A critical Windows privilege escalation zero-day vulnerability, codenamed MiniPlasma, has been publicly disclosed by security researcher Chaotic Eclipse. This flaw grants attackers SYSTEM privileges on fully patched Windows systems, raising significant security concerns for users worldwide. The vulnerability targets the Windows Cloud Files Mini Filter Driver (cldflt.sys) and was reportedly fixed by Microsoft in December 2020.
However, further investigation by Chaotic Eclipse revealed that the original issue, initially reported to Microsoft by Google Project Zero researcher James Forshaw in September 2020, remains unpatched. This discovery means that despite previous assumptions of a fix, an identical vulnerability persists, potentially exposing a wide range of Windows versions to elevated access by malicious actors.
MiniPlasma: A Persistent Windows Privilege Escalation Threat
The MiniPlasma vulnerability resides within a routine named “HsmOsBlockPlaceholderAccess” in the cldflt.sys component. Chaotic Eclipse claims that their investigation uncovered the vulnerability’s continued presence, stating that the original proof-of-concept (PoC) provided by Google still functions without modification. This suggests that Microsoft may have either failed to adequately address the flaw or that a previous patch was silently reverted.
“I’m unsure if Microsoft just never patched the issue or the patch was silently rolled back at some point for unknown reasons,” the researcher stated, as reported by security news outlets.

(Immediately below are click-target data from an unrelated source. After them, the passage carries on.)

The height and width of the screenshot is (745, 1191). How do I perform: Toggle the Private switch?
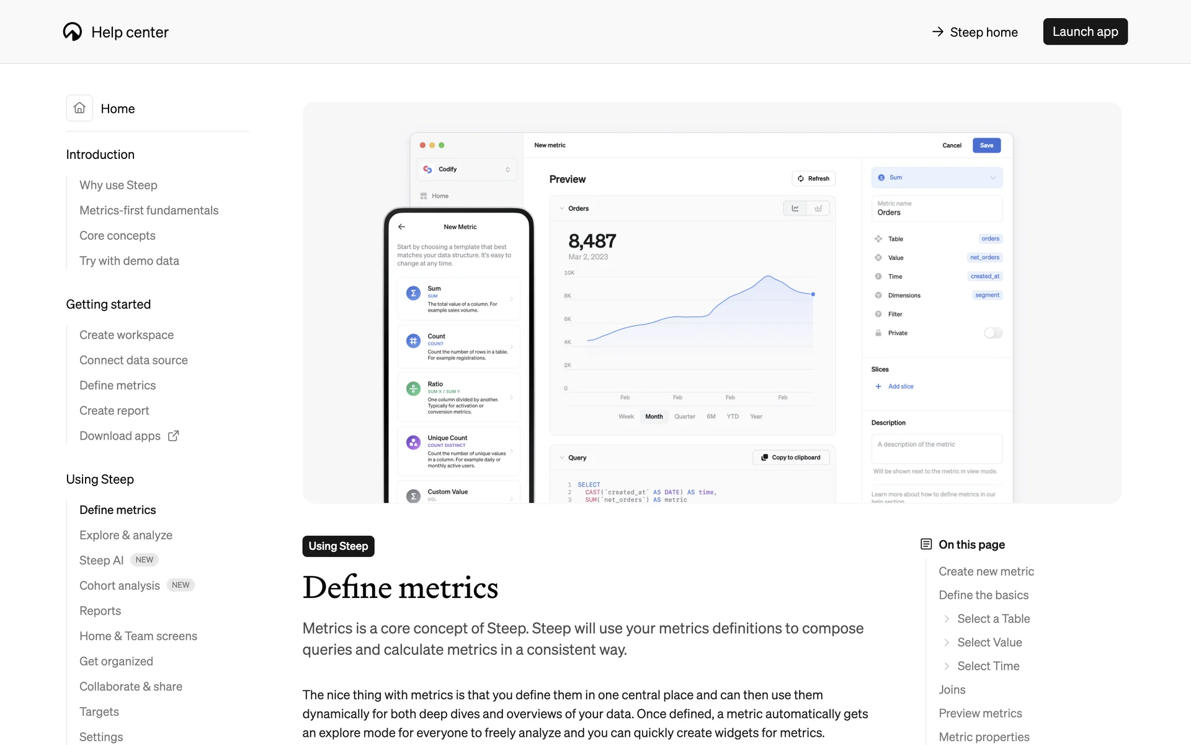click(993, 333)
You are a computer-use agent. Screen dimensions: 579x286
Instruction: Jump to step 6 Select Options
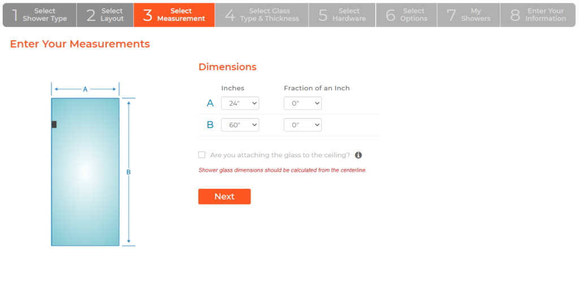click(407, 15)
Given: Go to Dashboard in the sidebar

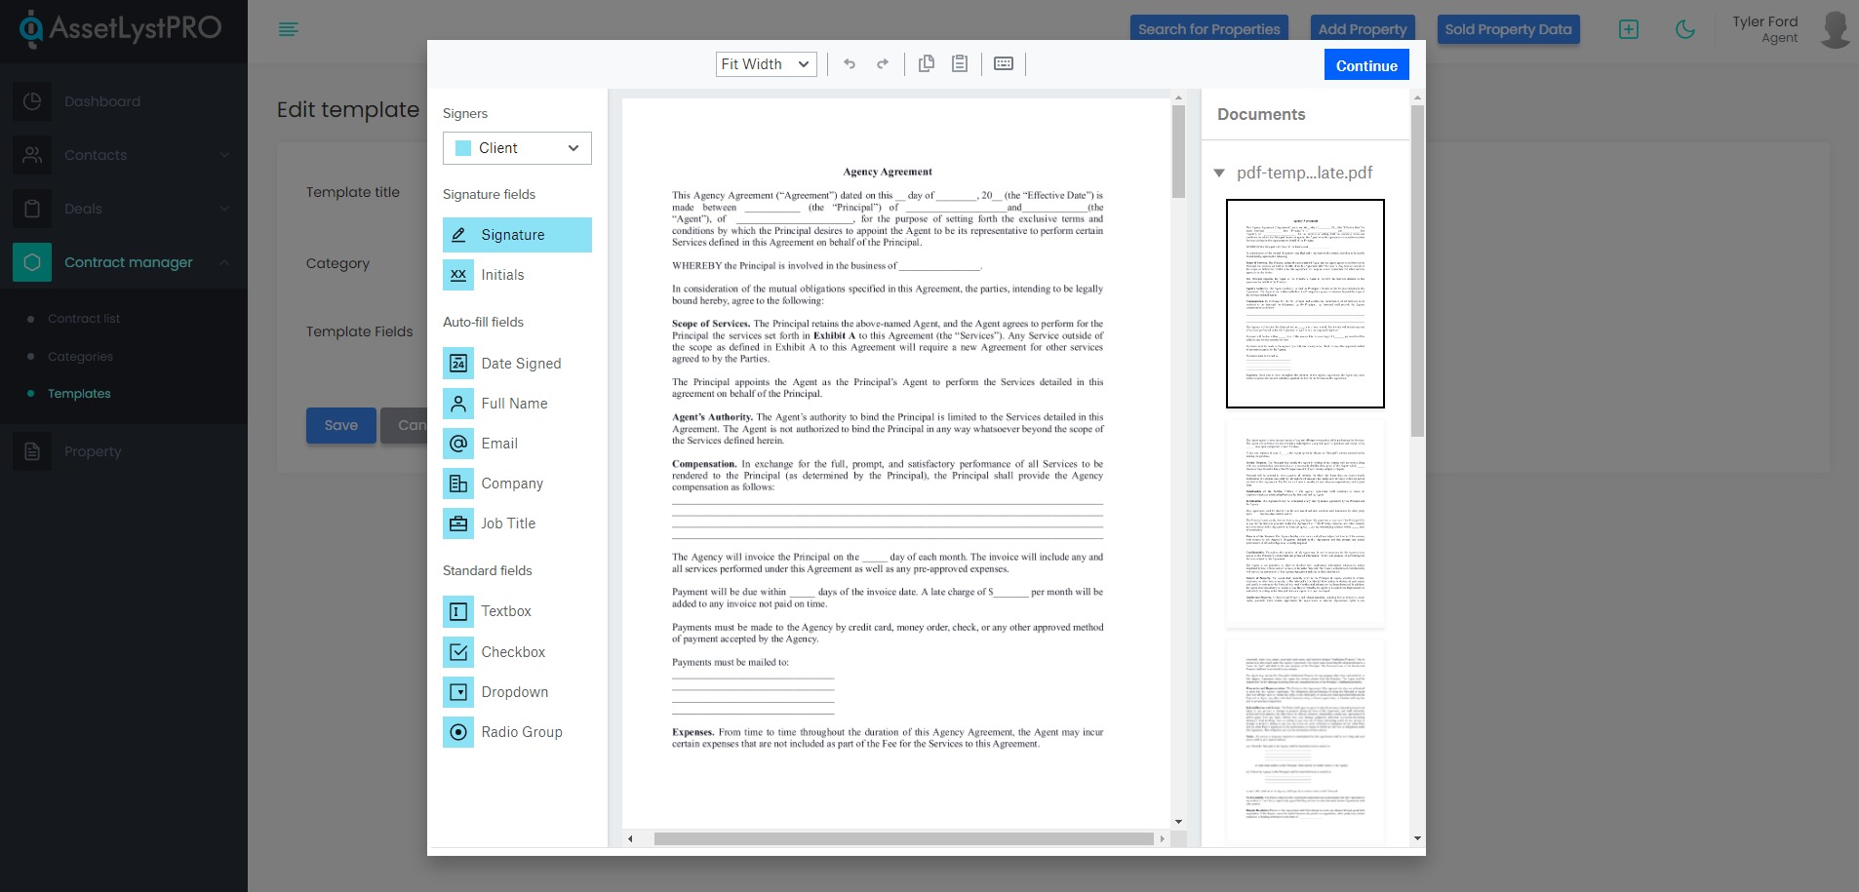Looking at the screenshot, I should pos(101,101).
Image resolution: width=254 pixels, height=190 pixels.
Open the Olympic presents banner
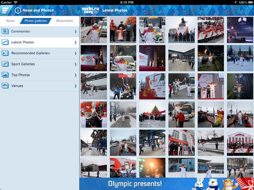pos(167,184)
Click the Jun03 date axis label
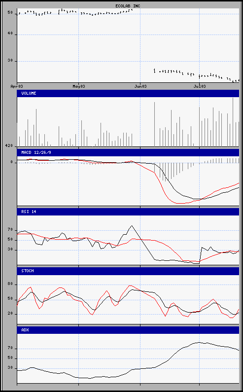Screen dimensions: 243x392 coord(140,86)
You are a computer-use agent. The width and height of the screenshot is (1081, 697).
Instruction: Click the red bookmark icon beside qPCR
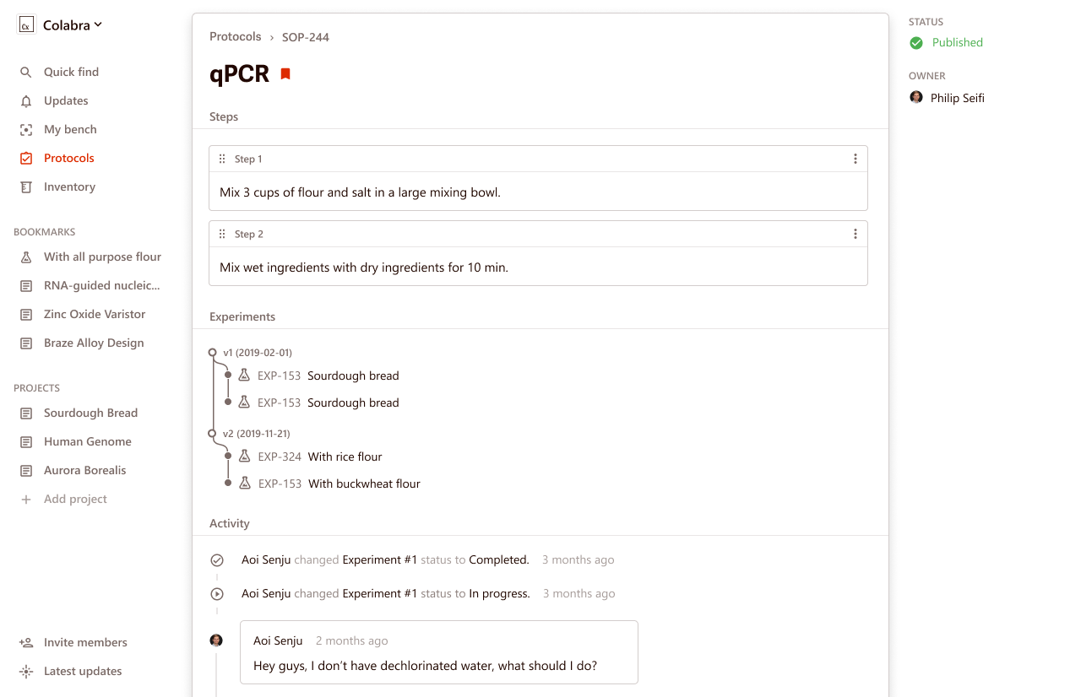pyautogui.click(x=285, y=74)
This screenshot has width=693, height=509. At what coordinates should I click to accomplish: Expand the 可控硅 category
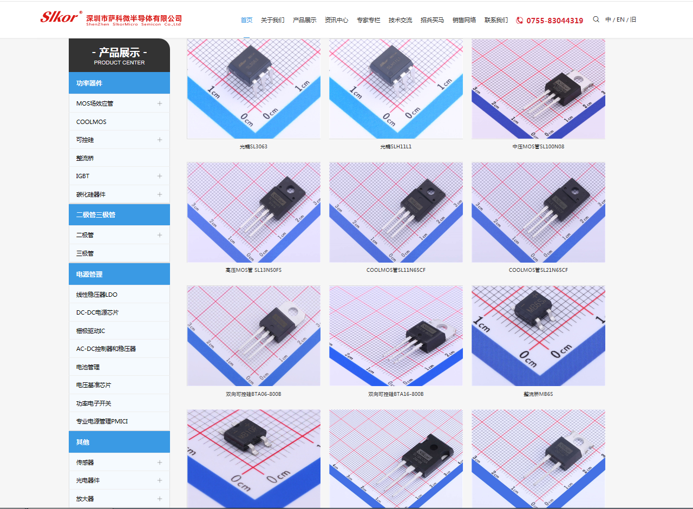click(160, 140)
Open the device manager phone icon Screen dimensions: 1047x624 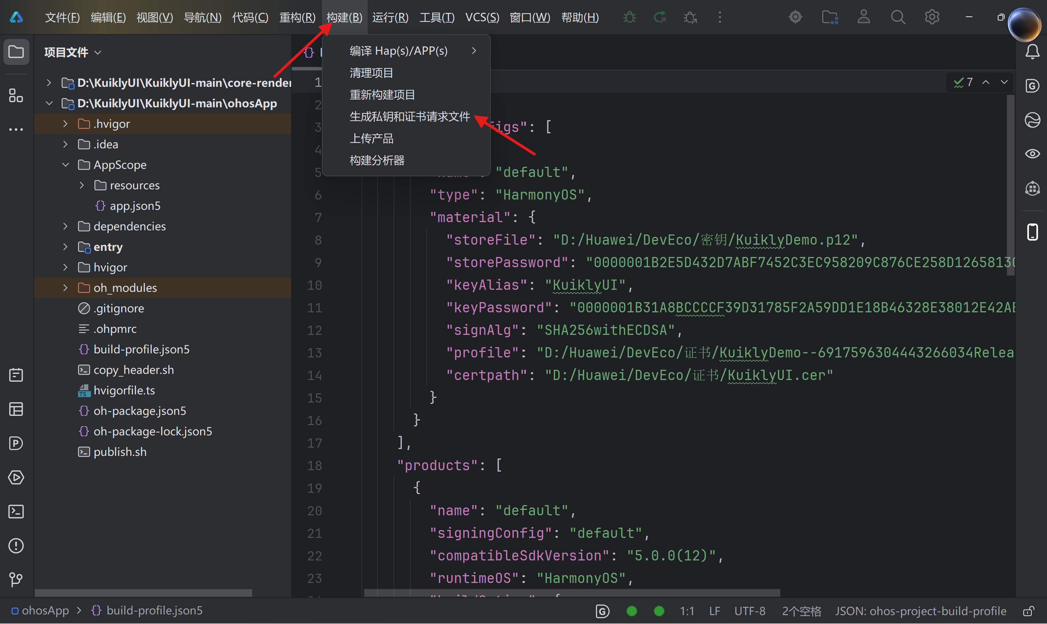point(1032,232)
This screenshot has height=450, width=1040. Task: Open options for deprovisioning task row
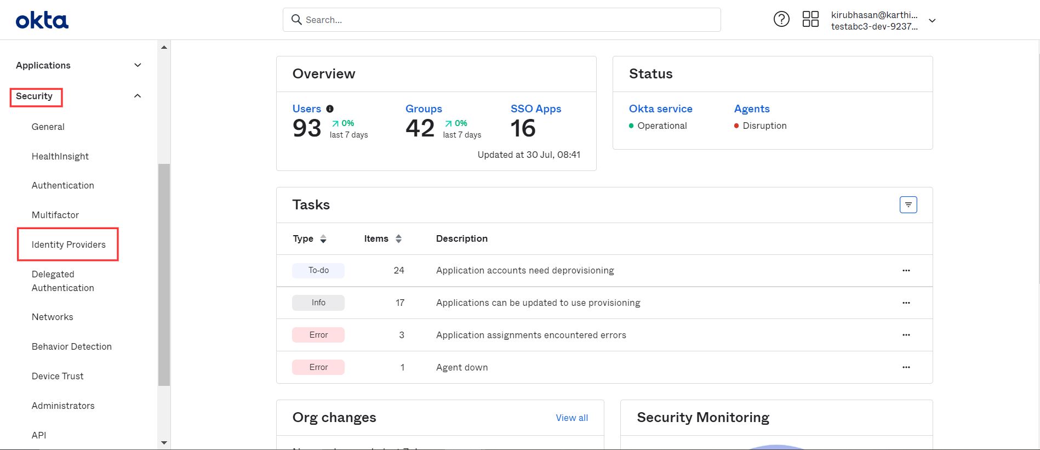tap(906, 270)
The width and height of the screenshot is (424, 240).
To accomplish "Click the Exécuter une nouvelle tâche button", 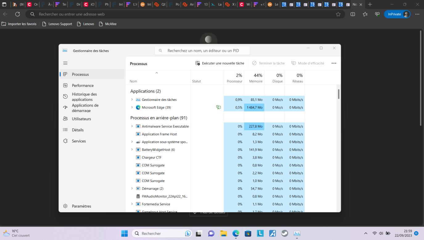I will pos(220,63).
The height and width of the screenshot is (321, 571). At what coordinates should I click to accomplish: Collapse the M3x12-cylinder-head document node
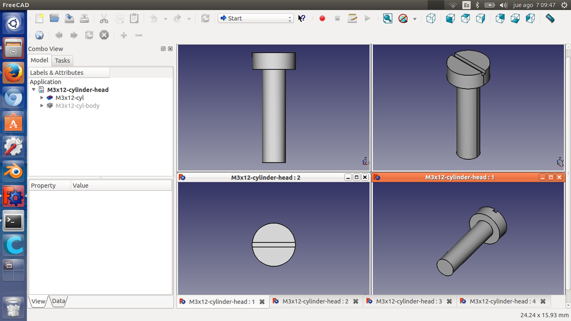pos(34,90)
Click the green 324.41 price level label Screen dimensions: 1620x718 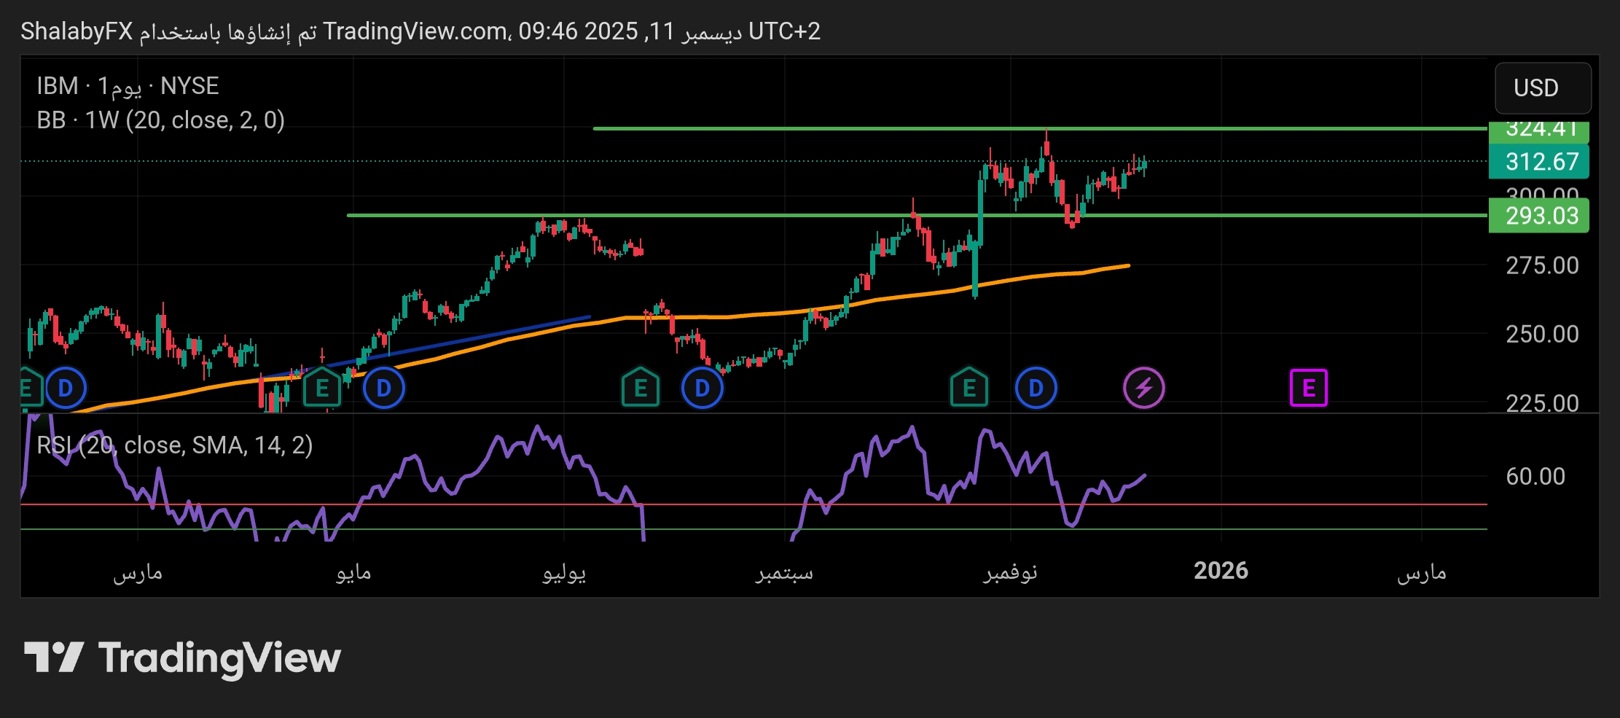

Chaotic Eclipse has weaponized the original PoC to demonstrate its capability of spawning a SYSTEM shell, indicating its potential for exploitation.
Uncertainty Around Patching and Scope
The researcher indicated that the vulnerability’s success rate is contingent on race conditions, meaning exploitation could vary between systems. Furthermore, Chaotic Eclipse suggests that all Windows versions are likely susceptible to this privilege escalation flaw. This broad potential impact amplifies the urgency for Microsoft to issue a definitive and effective patch.
Security researcher Will Dormann corroborated the findings, noting that MiniPlasma reliably opened a command prompt with SYSTEM privileges on Windows 11 systems running the latest May 2026 updates. However, Dormann observed that the exploit did not appear to function on the most recent Windows 11 Insider Preview Canary builds, suggesting potential ongoing internal testing or mitigation efforts by Microsoft.
Background of Cloud Files Mini Filter Driver Flaws
This discovery follows a pattern of security issues impacting the Windows Cloud Files Mini Filter Driver. In December 2025, Microsoft addressed a separate privilege escalation vulnerability within the same component, identified as CVE-2025-62221. This earlier flaw, which carried a CVSS score of 7.8, was noted by Microsoft as having been exploited by unidentified threat actors.
The continued presence of vulnerabilities in critical system components like the Cloud Files Mini Filter Driver underscores the persistent challenges in maintaining robust cybersecurity. The disclosure of MiniPlasma by Chaotic Eclipse prompts renewed attention on Microsoft’s patching processes and the thoroughness of its vulnerability remediation efforts. Users and organizations are advised to remain vigilant and monitor for official security advisories from Microsoft regarding this newly identified risk.
The next expected step is for Microsoft to acknowledge the reported MiniPlasma vulnerability and provide an official statement on its status and remediation plans. The success of future exploits will likely depend on the race condition element and the effectiveness of any forthcoming patches. Users should prioritize applying all available Windows security updates as they are released, particularly those addressing privilege escalation, to mitigate potential risks.